### Exercise input
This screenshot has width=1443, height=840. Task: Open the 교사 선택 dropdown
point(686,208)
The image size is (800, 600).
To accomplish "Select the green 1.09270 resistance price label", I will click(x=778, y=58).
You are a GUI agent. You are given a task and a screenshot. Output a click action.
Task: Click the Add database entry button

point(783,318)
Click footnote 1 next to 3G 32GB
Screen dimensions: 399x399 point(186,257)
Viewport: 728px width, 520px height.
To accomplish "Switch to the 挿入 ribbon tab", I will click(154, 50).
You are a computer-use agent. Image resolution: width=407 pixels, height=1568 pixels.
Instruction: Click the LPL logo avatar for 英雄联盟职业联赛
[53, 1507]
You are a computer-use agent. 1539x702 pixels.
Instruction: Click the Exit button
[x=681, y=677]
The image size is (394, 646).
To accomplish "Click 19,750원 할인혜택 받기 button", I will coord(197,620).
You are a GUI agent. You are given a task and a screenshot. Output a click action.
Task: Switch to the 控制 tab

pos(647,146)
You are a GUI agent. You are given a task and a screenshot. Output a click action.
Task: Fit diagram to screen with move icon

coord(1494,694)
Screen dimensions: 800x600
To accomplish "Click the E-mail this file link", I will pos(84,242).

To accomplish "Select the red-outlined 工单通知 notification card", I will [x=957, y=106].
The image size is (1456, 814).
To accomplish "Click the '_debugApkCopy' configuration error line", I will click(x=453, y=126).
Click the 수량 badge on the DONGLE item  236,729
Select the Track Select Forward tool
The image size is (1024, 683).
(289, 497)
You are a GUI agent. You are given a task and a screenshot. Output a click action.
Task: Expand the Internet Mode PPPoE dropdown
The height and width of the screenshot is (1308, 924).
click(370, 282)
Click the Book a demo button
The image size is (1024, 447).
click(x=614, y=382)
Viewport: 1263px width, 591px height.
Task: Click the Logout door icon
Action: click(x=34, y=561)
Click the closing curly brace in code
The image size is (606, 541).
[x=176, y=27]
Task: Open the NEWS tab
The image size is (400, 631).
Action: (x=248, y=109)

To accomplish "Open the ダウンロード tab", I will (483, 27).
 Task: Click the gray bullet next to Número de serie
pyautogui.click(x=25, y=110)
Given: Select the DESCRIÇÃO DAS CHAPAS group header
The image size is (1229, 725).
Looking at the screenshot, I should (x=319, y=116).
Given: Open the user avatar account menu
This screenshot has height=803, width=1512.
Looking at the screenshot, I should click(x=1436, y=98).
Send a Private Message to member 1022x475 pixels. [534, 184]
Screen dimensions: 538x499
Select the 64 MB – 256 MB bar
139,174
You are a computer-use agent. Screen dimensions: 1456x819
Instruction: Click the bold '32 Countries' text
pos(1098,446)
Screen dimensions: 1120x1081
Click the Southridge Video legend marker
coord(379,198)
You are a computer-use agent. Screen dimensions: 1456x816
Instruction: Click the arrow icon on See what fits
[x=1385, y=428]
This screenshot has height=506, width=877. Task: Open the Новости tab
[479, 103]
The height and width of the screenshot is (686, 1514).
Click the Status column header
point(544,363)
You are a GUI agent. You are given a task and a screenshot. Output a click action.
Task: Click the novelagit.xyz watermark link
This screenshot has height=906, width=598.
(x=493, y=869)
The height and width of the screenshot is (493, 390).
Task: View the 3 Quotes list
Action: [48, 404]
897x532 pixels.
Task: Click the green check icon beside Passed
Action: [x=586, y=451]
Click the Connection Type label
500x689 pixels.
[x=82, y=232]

### Problem details
Please copy, exactly and with nothing else, the lines above beginning at the line that has "You are a computer-use agent. Image" and ending with the line that has "The image size is (1456, 814).".

### Response area
You are a computer-use agent. Image resolution: width=407 pixels, height=1568 pixels.
Instruction: Click the LPL logo avatar for 英雄联盟职业联赛
[53, 1507]
You are a computer-use agent. 1539x702 pixels.
Instruction: Click the Exit button
[x=681, y=677]
The image size is (394, 646).
To accomplish "Click 19,750원 할인혜택 받기 button", I will coord(197,620).
You are a GUI agent. You are given a task and a screenshot. Output a click action.
Task: Switch to the 控制 tab

pos(647,146)
You are a GUI agent. You are given a task and a screenshot. Output a click action.
Task: Fit diagram to screen with move icon

coord(1494,694)
Screen dimensions: 800x600
To accomplish "Click the E-mail this file link", I will pos(84,242).

To accomplish "Select the red-outlined 工单通知 notification card", I will [x=957, y=106].
The image size is (1456, 814).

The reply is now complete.